PAGE EXTRACT start
RM is not policy, and has had a long standing reputation of violating the polling guidelines. Many people have tried reasoning with the owners, to no avail. Possibly radiant is applying RM more nicely than the procedure itself warrents, but it's still spam. --Kim Bruning 19:52, 22 January 2007 (UTC)
Kim Bruning, now you're just talking nonsense..... you've totally thrown the assumption of good faith out the window if you're describing Radiant!'s requested move tagging as "spam". (Netscott) 19:53, 22 January 2007 (UTC)
The procedure does advocate spamming templates and polls violating the Wikipedia:Polling guidelines across much of wikipedia, and is not to be recommended. My standard MO is to delete RM tags and polls on sight. I'll admit that Radiant applied it more deftly than most however. Hmmm. --Kim Bruning 19:57, 22 January 2007 (UTC)

It seems that I, Kim and JJay agree that the essay tag isn't really needed. but JJay is concerned (I think) that "Policy Trifecta" could be read as "A trifecta that is a policy" rather than "A trifecta of policies." To me, this is an unimportant distinction, and the latter meaning is clear enough. Thought? I'd like to hear from others before removing the tag again. Demi T/C 20:08, 22 January 2007 (UTC)

Yes, the problem (as mentioned above) is that this is not a trifecta of policies... WP:DICK is not policy. Demi, if you have not already done so, please read the above discussions as they are directly pertinent to this last discussion. Thanks. (Netscott) 20:09, 22 January 2007 (UTC)
PAGE EXTRACT end
DATASET SECTION start
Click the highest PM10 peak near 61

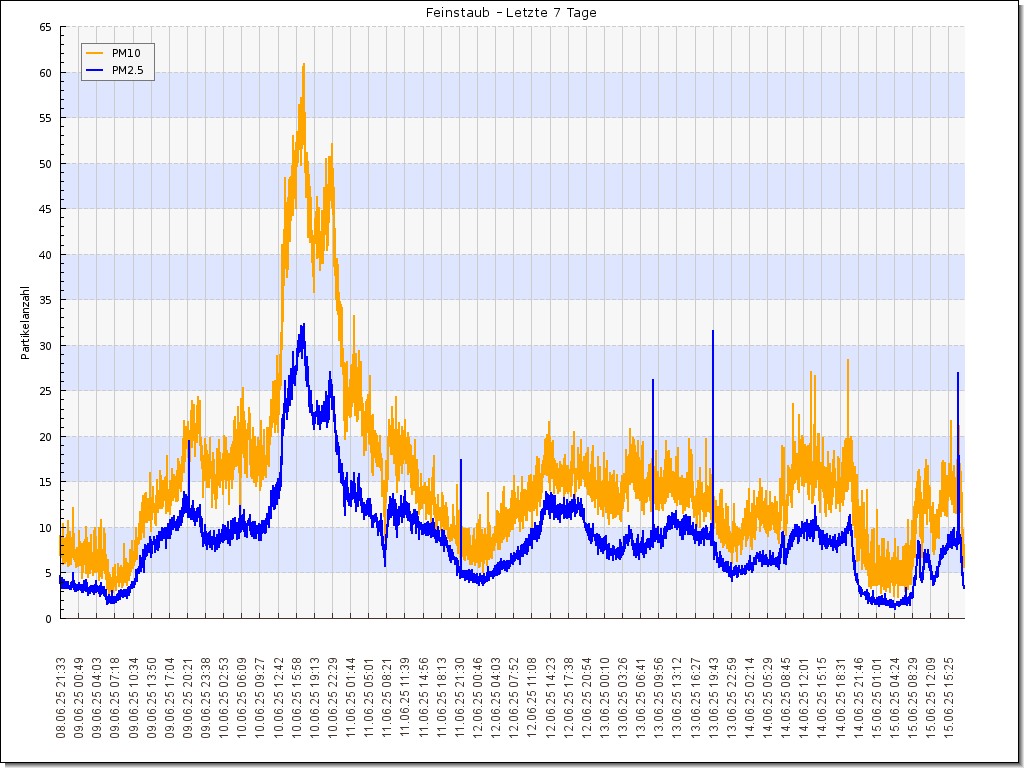[x=303, y=66]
DATASET SECTION end
Write out the part of the talk-page discussion starting at "Kim Bruning, now" and ending at "19:53, 22 January 2007 (UTC)", copying it word for word.

Kim Bruning, now you're just talking nonsense..... you've totally thrown the assumption of good faith out the window if you're describing Radiant!'s requested move tagging as "spam". (Netscott) 19:53, 22 January 2007 (UTC)